=== Begin Enclosure ===
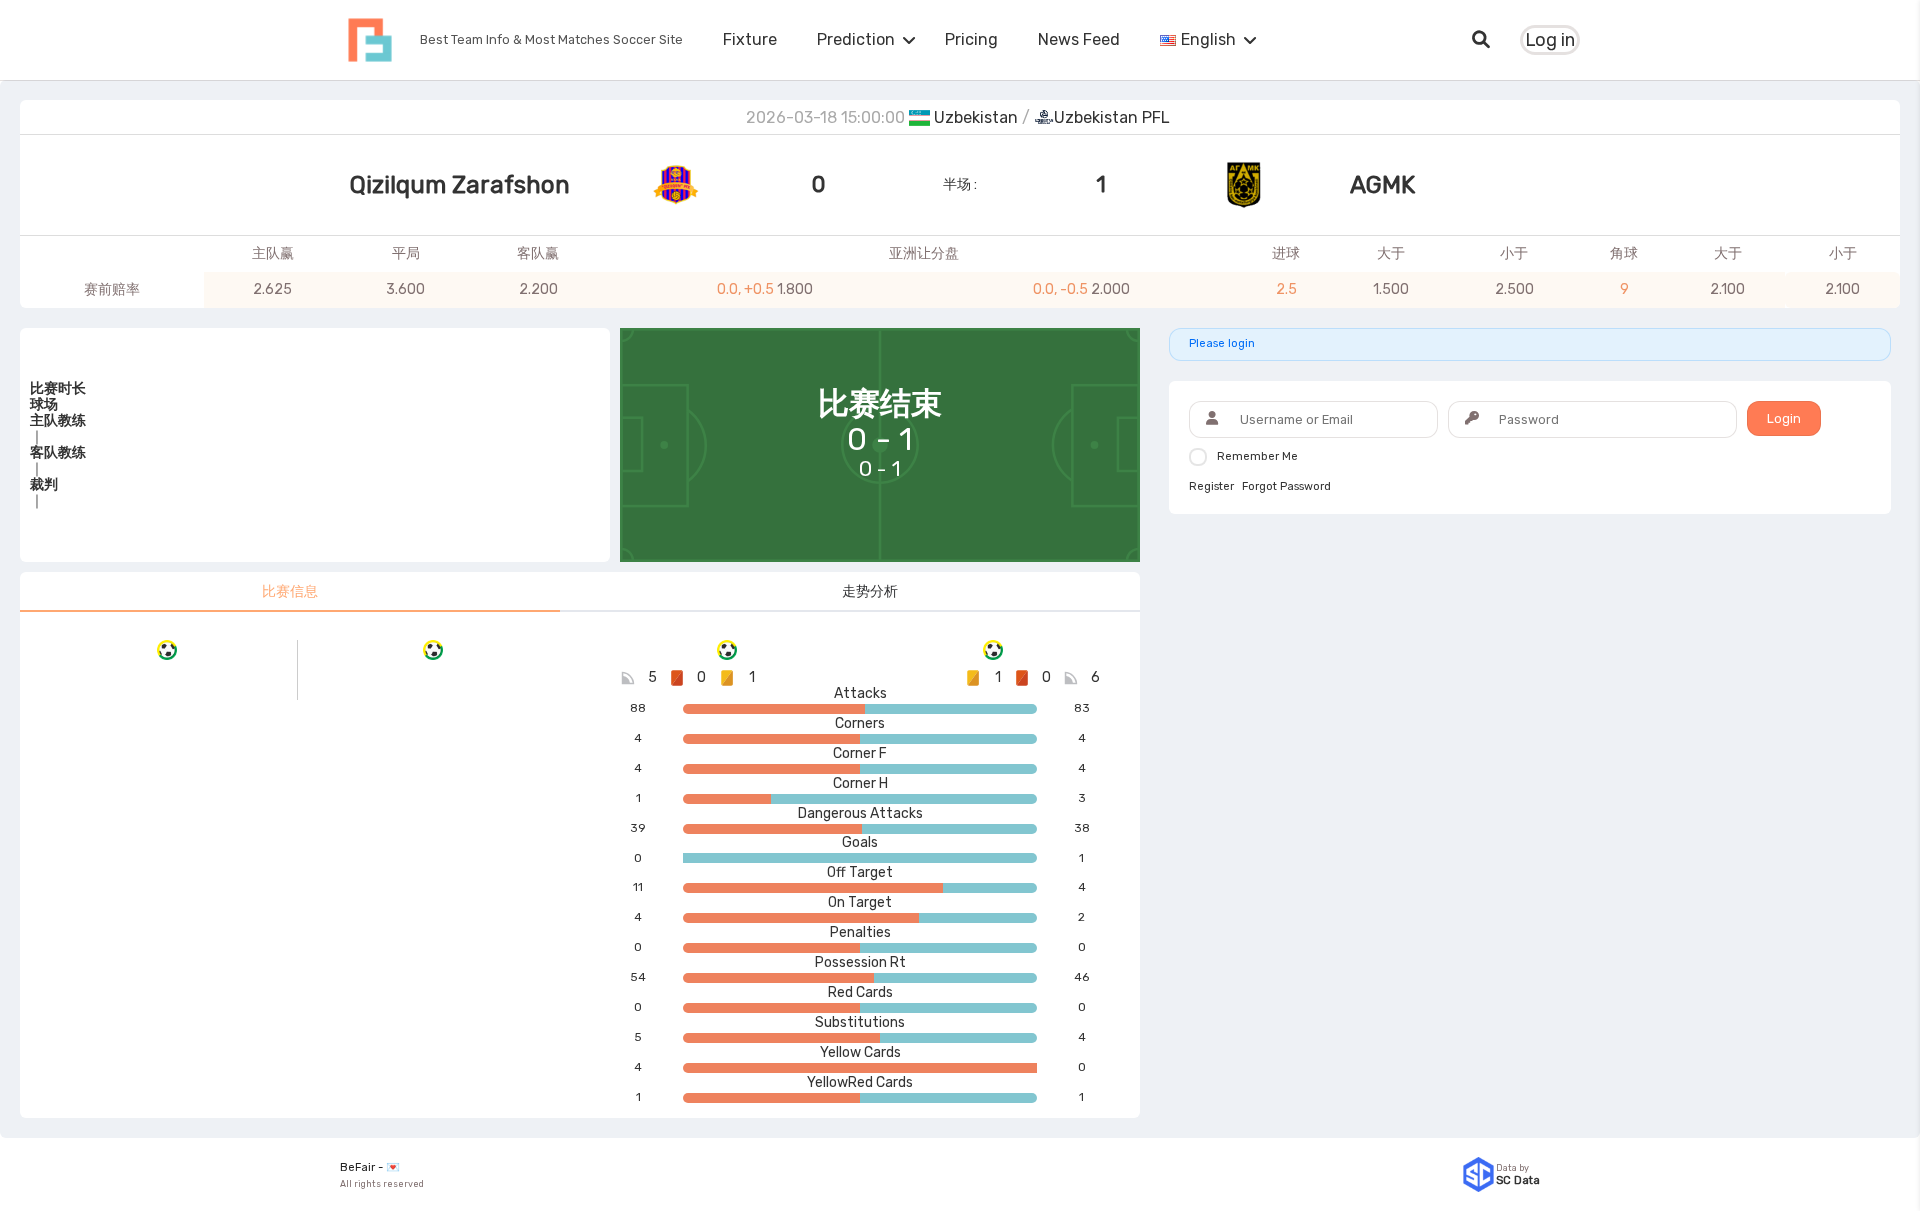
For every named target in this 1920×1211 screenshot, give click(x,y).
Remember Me (1257, 456)
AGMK (1382, 185)
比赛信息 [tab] (290, 591)
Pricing (971, 39)
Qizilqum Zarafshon (460, 185)
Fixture (750, 39)
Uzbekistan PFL (1112, 117)
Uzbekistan (976, 117)
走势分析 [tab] (870, 591)
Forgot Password (1286, 487)
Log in (1550, 40)
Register (1211, 487)
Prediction (856, 39)
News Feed (1079, 39)
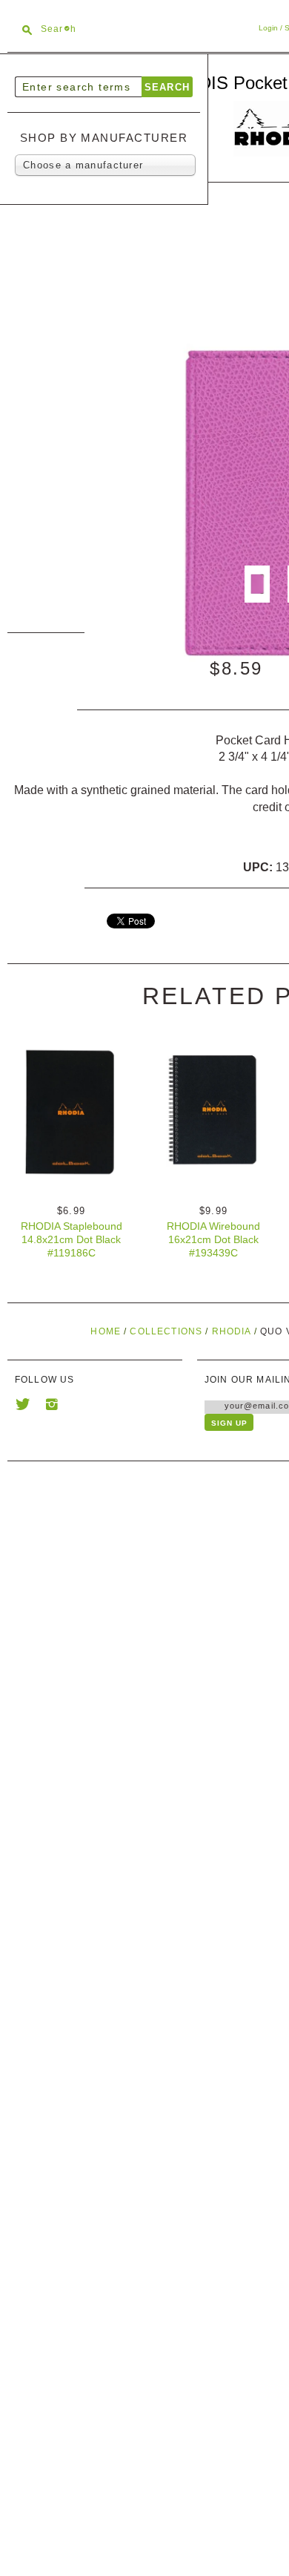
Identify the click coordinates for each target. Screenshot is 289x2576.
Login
=== End Enclosure ===
#### YOUR OBJECTIVE:
Say again, word for word, every line from the one with "Remember Me (1257, 456)" through the last line of the data above, minus the pictures.

#### RESULT FOR THIS EXERCISE:
Remember Me (1257, 456)
AGMK (1382, 185)
比赛信息 [tab] (290, 591)
Pricing (971, 39)
Qizilqum Zarafshon (460, 185)
Fixture (750, 39)
Uzbekistan PFL (1112, 117)
Uzbekistan (976, 117)
走势分析 [tab] (870, 591)
Forgot Password (1286, 487)
Log in (1550, 40)
Register (1211, 487)
Prediction (856, 39)
News Feed (1079, 39)
Identify the click coordinates for each target. Screenshot is 289x2576.
Login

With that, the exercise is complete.